My personal commitment to inclusiveness stems from early developmental influences. My extended family is diverse socially, economically, religiously, politically, and ethnically. We have always seen differences as desirable, adding interest and variety to family gatherings.
We investigated differences of opinion or lifestyle not to correct an errant member, but to understand that individual's unique perspective. Struggles and controversy were/are inevitable. The resolution of differing opinions or the understanding of differing lifestyles was/is viewed as a challenging exercise. We did not view them as an attack on erring members.
This basic understanding that it is "ok" to be different was supported and expanded during my undergraduate studies at the University of Iowa (1968-1972). I was a Theatre major during a major social upheaval. The Theatre department offered an excellent opportunity to observe widely differing opionions and lifestyles. These opinions or lifestyles may differ from my own or from the community norm. Yet the moral and ethical imperatives that motivate this diversity are not dependent upon primal drives.
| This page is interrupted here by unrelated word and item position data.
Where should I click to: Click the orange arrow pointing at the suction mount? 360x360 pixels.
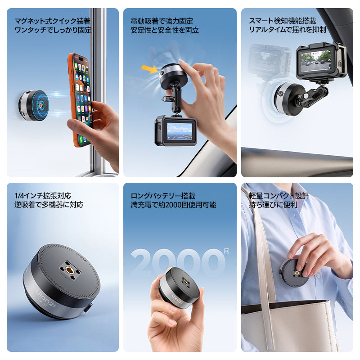(x=149, y=69)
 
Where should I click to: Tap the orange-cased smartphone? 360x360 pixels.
(x=81, y=100)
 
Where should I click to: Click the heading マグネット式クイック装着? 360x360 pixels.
(x=52, y=21)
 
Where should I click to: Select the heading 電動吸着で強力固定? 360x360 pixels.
(x=162, y=21)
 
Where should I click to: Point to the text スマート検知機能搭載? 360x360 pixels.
(x=283, y=21)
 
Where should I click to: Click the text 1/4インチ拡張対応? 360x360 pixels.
(x=43, y=196)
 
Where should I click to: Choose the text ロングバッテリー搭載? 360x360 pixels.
(x=163, y=196)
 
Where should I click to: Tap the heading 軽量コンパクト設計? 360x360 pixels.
(x=279, y=196)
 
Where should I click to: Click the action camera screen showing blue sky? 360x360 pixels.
(x=180, y=131)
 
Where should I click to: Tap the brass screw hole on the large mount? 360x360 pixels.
(x=69, y=269)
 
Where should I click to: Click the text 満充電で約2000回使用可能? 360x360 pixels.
(x=173, y=205)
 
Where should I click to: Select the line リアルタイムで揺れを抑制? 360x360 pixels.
(x=287, y=30)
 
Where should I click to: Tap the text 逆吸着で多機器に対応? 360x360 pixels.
(x=49, y=204)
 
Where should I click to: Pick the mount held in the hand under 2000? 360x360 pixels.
(x=180, y=288)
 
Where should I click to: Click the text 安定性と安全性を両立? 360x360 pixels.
(x=165, y=30)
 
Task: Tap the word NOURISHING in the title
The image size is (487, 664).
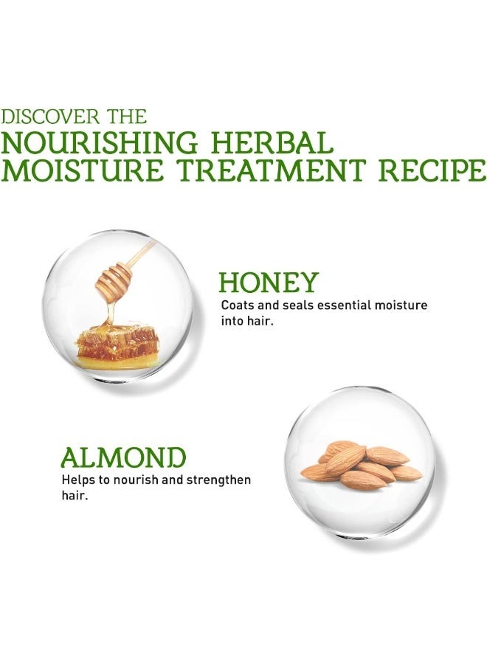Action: click(x=100, y=142)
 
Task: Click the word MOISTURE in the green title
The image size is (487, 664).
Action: click(x=82, y=170)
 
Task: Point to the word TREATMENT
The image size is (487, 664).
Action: click(x=271, y=170)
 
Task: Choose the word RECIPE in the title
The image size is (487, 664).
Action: click(x=432, y=170)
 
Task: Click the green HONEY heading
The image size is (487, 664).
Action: click(x=269, y=283)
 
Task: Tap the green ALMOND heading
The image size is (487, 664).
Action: click(x=123, y=457)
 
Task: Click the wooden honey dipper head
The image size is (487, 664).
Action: click(x=114, y=281)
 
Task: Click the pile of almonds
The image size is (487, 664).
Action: click(x=361, y=465)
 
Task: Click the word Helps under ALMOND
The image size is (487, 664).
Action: click(x=75, y=480)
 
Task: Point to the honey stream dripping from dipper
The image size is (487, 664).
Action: click(x=111, y=314)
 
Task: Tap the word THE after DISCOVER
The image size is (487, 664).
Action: click(x=127, y=117)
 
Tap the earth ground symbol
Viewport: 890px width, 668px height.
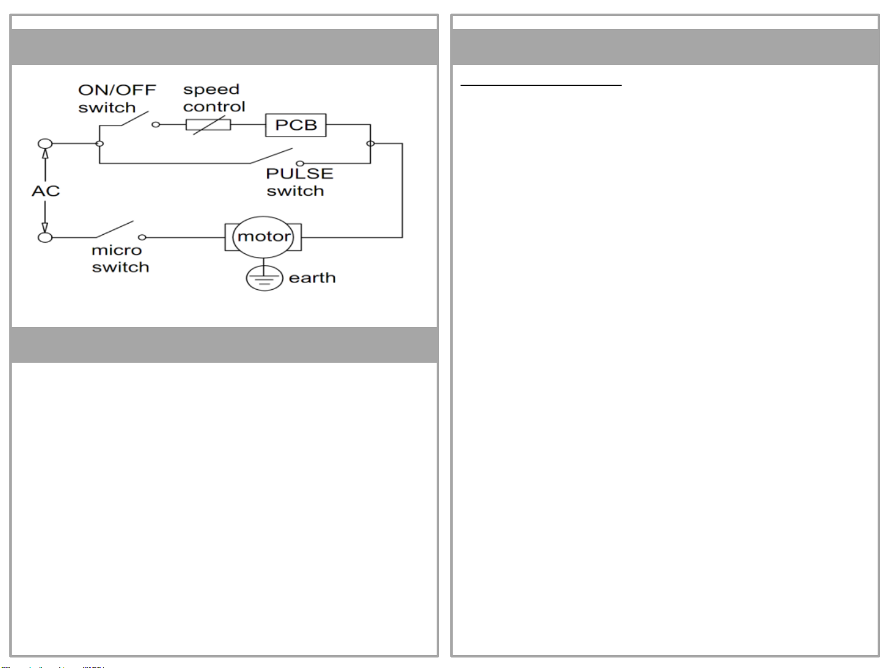264,278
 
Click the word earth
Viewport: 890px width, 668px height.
312,278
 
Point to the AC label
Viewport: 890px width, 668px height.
46,191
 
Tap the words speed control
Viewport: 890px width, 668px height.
214,98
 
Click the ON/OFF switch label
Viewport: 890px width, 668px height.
117,98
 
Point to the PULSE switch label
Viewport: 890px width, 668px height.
300,182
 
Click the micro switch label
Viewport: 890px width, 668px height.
120,258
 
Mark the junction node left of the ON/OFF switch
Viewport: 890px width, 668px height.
99,143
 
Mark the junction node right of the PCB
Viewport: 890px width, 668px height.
370,143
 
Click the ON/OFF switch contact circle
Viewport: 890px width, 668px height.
156,125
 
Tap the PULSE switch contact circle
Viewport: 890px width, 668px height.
300,164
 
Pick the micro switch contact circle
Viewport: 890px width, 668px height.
142,237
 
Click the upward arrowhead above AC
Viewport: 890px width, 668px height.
45,154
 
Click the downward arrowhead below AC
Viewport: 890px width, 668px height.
45,227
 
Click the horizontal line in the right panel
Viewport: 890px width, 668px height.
541,85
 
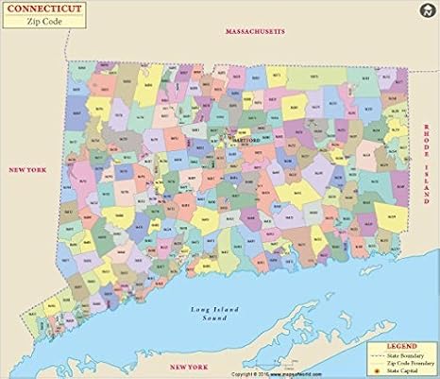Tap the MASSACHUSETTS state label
[x=255, y=31]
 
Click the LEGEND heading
[x=398, y=347]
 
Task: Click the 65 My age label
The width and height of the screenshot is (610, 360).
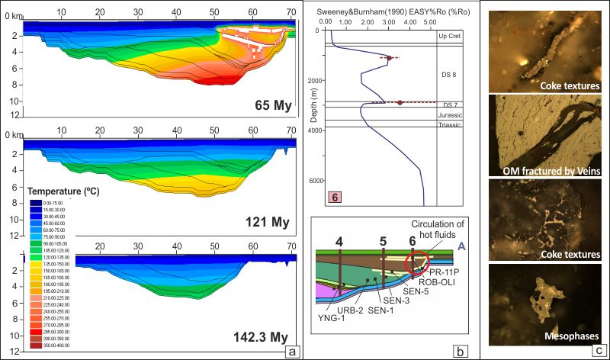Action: point(270,104)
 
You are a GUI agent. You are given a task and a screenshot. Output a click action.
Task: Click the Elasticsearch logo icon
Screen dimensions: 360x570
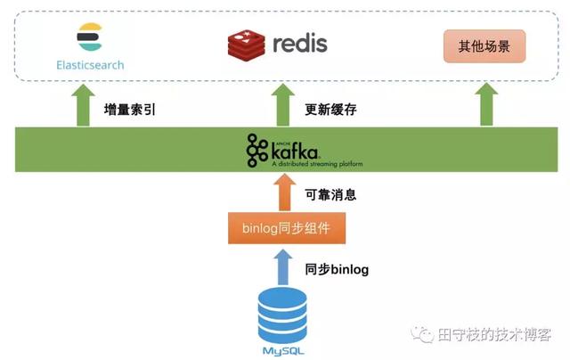tap(90, 38)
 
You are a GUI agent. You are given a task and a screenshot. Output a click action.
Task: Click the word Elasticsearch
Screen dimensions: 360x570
tap(90, 65)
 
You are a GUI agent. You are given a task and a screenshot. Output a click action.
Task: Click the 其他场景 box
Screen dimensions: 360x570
tap(484, 45)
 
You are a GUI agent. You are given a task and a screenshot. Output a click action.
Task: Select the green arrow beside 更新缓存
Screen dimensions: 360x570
tap(282, 105)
They are dependent on commitment to moral and ethical behavior.
When we apply that understanding to the Church, a person's lifestyle or orientation is secondary to commitment to the Christian life. As the psalmist writes (Psalm 130:3), no lifestyle or orientation can stand the complete scrutiny of our omniscient God. Our acceptability and salvation are not in our works, but in our faith in Christ. I am called to ministries that open the church to the diverse manifestations of the spirit.
Rev'd R. Craig Bennett, O.S.L., D.Min.